- [COMPLETE THE FOLLOWING]
**A)** According to the forum thread on CPU power limits, what Cinebench R23 score does a typical i9-12900K reach at 65W?
**B)** Extend the forum thread on CPU power limits, picking up right after its final sentence.

- [TEXT]
= = =
Clock speeds will indeed be lower in multithreaded workloads with the bigger chip, but MT performance will still be higher, since by running at lower frequencies the cores will run at more efficient levels.

For example, a typical i9-12900K at 125W scores about 24000 points and at 65W 17500 points with Cinebench R23. With my voltage-optimized i7-12700K I get ~22000 pts at 125W and ~16500 pts at 65W. I need to overclock my CPU and make it draw 230W or so to get about the same score the i9 gets at 125W.









						AMD Ryzen 9 7950X vs. Intel Core i9-12900K at 125W and 65W | Club386
					

What happens when you dial-down power limits? You might be surprised.




					www.club386.com
				








My own tests:


----------



## kraiggers (Nov 13, 2022)

Solid State Brain said:


> Clock speeds will indeed be lower in multithreaded workloads with the bigger chip, but MT performance will still be higher, since by running at lower frequencies the cores will run at more efficient levels.



I think I understand the non-linear nature of the performance curve.  That's why the i9k, even throttled down to lower power budgets, is faster both at single core AND (somewhat surprisingly) at multi-core workloads.  Though there aren't a ton of articles making that comparison, sadly.



There are two things I still don't really get that I think are relevant to this conversation...

First, does PL1 have _anything_ to do with these performance results?  Is that number meaningful anymore? From the introduction:



> Unlike past generations of processors that were constrained by the Tau time value to hold maximum power draw, or PL2, Alder Lake processors now run at maximum power draw indefinitely if the load demands it and as long as the processor doesn't hit the thermal limit of 105°C. This is done without inventing a new system; Intel simply tweaked the PL1 and PL2 values and set them both to 241 W, which effectively means the processor can run at 241 W all the time as long as it doesn't overheat. The "125 W" limit now only exists on paper and in marketing documents.
= = =
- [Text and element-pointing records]
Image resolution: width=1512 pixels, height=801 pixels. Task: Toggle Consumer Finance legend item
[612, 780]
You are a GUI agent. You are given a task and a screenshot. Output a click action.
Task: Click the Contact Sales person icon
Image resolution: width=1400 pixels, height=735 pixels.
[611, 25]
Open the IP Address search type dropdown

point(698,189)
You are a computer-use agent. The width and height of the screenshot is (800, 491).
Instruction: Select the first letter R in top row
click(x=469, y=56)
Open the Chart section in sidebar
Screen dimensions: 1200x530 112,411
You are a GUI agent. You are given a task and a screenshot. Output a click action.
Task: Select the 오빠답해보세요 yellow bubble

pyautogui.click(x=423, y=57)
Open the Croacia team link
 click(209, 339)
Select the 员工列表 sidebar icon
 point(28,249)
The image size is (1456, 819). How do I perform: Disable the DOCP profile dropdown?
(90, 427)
= = =
- [SOLVED TASKS]
**A)** About 17500 points.

**B)**
So in all these tests, _*unless specified otherwise*_, are we to assume that PL1=PL2=241w for i9k, PL1=PL2=190 for i7k, and PL1=PL2=150 for i5k?  So in the results for this article, the PL1=PL2=125 gets 86% performance, and the i7k gets 90% — _*but at PL1=PL2=190w*_ — right?





And, how does the performance of the chips change when PL1 is different than PL2?  Say, when PL1=90w (like in the oem HP)?  Maybe that doesn't matter since all three are set at the same PL1=90?


Second — and I guess related to what I wrote above — what are there thermal differences between the three chips (i5k, i7k, i9k) when run *at the same power levels*?  Or, another way, can the i7k run at a higher power level holding heat constant?  (I'm not even sure whether that would be PL1, PL2, or both?)

Can we assume that thermal load is highly correlated to power consumption?  I mean, obviously yes, but HOW tightly bound is that correlation…?  Let me collate some data and see if there are any inferences to be drawn...

*System power levels + chip temp:*
i7k (stock, 190w)……...56w idle….87w single…..221w multi…..234w stress…..64C

i9k (stock, 241w)……...56w idle…..91w single…..297w multi…..350w stress…..92C
i9k (throttled, 190w)………...n/a…………...n/a…..241w multi…..278w stress…..?
i9k (throttled, 125w)…..55w idle…………...n/a…..194w multi…..204w stress…..57C
i9k (throttled, 100w)………...n/a………….. n/a…..172w multi…..177w stress…..?
i9k (throttled, 75w)……...…...n/a…………..n/a…..146w multi…..147w stress…..?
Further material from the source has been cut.